The Dublin-based airline, famous for its no-frills service, said the weak economic outlook for Europe would continue to restrain fare growth for the rest of the year, but maintained its forecast of a profit of between 400 million euros (US$494.80 million) and 440 million euros for the year to March.
“Austerity is biting. There is just less money around,” said chief financial officer Howard Millar. “There are no particular bright or black spots.”
Net profit for three months to June was 99 million euros, compared with a forecast of 123 million euros by four analysts polled by Thomson Reuters. Earnings per share were 6.9 euro cent in the
quarter, compared to an average analyst forecast of 9 cents.

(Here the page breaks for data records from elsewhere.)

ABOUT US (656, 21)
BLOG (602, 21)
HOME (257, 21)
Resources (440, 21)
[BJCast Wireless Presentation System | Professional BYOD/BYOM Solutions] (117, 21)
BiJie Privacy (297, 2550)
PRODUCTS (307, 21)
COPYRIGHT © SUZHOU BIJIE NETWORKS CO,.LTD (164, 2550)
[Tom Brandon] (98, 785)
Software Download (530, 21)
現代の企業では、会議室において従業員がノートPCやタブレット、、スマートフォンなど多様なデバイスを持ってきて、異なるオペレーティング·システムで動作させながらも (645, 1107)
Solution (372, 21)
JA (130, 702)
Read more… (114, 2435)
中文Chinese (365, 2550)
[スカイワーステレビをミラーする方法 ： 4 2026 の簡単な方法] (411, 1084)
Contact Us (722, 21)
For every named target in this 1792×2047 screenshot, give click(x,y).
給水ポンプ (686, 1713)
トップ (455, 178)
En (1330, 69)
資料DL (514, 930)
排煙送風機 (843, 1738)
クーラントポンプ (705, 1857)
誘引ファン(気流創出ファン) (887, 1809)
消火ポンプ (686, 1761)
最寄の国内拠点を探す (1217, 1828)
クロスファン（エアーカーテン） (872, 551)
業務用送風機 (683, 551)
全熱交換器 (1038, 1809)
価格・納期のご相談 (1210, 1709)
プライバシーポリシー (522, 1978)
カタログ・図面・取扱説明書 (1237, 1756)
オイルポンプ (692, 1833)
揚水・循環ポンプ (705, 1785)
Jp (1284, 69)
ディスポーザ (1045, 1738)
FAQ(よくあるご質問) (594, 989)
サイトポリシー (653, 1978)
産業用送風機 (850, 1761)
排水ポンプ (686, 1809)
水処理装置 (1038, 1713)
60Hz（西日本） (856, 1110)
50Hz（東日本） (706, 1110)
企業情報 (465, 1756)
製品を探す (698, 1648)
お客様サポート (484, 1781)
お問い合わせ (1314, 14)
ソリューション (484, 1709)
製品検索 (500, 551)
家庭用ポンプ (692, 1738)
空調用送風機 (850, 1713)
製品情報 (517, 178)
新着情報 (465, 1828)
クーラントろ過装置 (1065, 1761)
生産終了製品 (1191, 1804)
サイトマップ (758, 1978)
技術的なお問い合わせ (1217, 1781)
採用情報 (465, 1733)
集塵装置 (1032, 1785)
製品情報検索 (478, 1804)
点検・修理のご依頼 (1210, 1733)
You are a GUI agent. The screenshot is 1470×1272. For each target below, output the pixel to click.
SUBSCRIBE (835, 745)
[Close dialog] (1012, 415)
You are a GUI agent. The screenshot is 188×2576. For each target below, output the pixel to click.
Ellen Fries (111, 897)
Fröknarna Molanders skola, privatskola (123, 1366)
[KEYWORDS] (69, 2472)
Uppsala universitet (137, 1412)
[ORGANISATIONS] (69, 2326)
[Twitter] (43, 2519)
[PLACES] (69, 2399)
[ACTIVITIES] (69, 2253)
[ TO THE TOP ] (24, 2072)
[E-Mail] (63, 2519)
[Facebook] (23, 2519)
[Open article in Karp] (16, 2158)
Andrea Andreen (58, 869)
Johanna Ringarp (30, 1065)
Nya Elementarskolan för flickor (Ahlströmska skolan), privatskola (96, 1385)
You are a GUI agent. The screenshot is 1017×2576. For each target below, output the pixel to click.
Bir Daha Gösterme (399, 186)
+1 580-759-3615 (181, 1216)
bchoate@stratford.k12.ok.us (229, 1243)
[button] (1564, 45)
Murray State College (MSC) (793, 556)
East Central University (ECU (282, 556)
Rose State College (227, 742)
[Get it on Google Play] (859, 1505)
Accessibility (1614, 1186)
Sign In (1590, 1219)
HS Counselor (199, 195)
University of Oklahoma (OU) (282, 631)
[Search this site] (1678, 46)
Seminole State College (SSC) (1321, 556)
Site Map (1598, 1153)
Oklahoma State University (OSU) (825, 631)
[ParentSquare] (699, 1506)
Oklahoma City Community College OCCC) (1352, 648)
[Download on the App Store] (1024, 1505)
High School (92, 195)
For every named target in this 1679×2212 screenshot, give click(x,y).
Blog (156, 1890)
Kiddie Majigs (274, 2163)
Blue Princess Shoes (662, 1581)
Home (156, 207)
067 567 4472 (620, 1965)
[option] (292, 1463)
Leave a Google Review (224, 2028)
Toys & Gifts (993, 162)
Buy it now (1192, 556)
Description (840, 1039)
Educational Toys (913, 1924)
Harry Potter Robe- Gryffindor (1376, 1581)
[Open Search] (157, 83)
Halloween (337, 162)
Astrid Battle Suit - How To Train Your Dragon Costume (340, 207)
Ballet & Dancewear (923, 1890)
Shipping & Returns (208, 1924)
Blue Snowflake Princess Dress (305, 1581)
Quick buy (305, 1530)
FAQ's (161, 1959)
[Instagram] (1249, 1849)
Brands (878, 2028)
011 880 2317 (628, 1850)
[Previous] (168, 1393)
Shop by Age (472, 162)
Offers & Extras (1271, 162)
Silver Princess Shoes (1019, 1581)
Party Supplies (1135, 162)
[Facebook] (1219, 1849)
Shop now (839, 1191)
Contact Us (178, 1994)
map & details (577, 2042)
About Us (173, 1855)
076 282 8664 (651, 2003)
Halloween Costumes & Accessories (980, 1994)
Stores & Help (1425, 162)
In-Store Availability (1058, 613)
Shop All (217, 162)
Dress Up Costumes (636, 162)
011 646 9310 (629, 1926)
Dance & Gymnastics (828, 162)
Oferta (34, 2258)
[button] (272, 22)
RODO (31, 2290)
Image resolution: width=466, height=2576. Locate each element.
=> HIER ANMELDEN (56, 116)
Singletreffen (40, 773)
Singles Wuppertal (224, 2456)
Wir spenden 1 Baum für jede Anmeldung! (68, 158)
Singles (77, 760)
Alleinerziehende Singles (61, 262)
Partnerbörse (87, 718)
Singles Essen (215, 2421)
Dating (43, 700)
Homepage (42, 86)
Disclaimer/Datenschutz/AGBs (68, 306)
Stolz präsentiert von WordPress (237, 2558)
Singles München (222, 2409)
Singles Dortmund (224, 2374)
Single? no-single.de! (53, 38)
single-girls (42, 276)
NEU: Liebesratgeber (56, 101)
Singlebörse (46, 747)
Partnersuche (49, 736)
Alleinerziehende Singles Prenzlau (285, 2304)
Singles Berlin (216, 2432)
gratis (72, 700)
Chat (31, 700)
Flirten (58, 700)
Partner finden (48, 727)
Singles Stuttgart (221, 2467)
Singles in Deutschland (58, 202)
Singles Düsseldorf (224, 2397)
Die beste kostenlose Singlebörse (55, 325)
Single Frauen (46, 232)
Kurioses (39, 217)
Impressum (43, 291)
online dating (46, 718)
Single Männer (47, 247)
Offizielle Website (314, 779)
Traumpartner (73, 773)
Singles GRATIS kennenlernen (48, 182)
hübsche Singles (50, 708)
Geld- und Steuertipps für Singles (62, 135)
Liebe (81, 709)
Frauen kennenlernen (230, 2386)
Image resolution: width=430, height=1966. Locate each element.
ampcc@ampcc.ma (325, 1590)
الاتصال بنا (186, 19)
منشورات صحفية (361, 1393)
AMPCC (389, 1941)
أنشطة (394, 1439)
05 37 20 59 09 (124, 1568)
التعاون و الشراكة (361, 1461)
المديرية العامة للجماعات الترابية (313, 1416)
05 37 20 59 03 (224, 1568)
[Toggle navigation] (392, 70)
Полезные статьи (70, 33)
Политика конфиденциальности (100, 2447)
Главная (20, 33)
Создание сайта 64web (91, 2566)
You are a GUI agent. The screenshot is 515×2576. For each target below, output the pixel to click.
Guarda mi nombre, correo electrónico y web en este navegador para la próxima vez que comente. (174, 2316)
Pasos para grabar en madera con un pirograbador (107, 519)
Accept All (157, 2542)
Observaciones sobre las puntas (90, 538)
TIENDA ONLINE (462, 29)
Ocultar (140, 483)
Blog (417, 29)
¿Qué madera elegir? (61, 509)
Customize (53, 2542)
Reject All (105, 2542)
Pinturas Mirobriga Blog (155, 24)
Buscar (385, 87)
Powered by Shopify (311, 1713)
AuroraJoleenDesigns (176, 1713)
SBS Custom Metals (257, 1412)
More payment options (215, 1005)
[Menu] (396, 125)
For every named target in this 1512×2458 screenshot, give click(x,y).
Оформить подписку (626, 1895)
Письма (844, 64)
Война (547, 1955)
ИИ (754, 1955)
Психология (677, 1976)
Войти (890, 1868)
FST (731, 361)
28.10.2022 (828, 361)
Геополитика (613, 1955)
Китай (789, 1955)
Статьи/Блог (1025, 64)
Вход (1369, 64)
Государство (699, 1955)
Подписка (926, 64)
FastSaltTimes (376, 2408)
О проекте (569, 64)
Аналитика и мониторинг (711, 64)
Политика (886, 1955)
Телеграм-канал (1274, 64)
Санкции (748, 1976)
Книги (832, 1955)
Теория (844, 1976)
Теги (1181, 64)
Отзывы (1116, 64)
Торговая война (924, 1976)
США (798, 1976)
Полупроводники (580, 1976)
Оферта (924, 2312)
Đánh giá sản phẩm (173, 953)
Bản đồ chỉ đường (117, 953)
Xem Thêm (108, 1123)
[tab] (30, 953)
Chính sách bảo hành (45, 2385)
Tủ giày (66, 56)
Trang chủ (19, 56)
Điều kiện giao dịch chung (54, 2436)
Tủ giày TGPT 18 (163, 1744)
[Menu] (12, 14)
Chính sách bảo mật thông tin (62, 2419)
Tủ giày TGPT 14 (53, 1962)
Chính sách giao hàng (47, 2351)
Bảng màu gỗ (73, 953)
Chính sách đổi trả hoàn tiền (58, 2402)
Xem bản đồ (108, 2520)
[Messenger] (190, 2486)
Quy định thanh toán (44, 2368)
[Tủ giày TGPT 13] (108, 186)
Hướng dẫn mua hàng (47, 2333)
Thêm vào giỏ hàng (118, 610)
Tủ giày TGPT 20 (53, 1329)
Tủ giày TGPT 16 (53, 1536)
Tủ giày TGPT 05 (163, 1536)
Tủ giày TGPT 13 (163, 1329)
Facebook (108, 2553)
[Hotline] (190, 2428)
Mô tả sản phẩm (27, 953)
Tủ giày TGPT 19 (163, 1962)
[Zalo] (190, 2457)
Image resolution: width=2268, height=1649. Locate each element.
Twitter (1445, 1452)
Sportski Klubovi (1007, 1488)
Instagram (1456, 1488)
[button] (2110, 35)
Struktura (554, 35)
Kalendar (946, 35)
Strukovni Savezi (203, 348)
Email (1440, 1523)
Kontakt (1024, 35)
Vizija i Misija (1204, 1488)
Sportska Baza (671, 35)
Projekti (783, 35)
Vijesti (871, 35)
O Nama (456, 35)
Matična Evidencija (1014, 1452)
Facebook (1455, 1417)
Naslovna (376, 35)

The airline, which has a lower cost base than many of its competitors, said it had hedged 90% of its fuel needs for the year to March at approximately US$1,000 per tonne, up 21% on last year.
But it said the fuel price savings would be more than offset by a lower euro to dollar exchange rate.
Average fares were up 4%, in line with mid-single digit growth forecast by the airline in May, and were on track for average growth of around 3% in the year to March, Millar said.
The airline does not expect to change plans to ground 80 of its 270 planes over the winter due to high fuel costs, Millar said.
“With oil prices at US$100 per barrel it really doesn’t make sense to fly these aircraft,” Millar said. “The more you fly, the more you lose.”
Ryanair’s share price closed at 3.92 euros on Friday, up 7.5% since the start of the year, compared to a rise of 8.4% in the broader Irish market.
Poor weather in the United Kingdom boosted sales at budget rival easyJet Plc in the three months through June, pushing revenues up by 10.5%.
But European carriers, including Air France-KLM and Lufthansa, have seen recent results hit by high fuel costs, weak consumer confidence and the eurozone crisis.
Ryanair said it was involved in “an extensive process of engagement” with the European Commission in its bid for Irish rival Aer Lingus, but it said it would not comment further.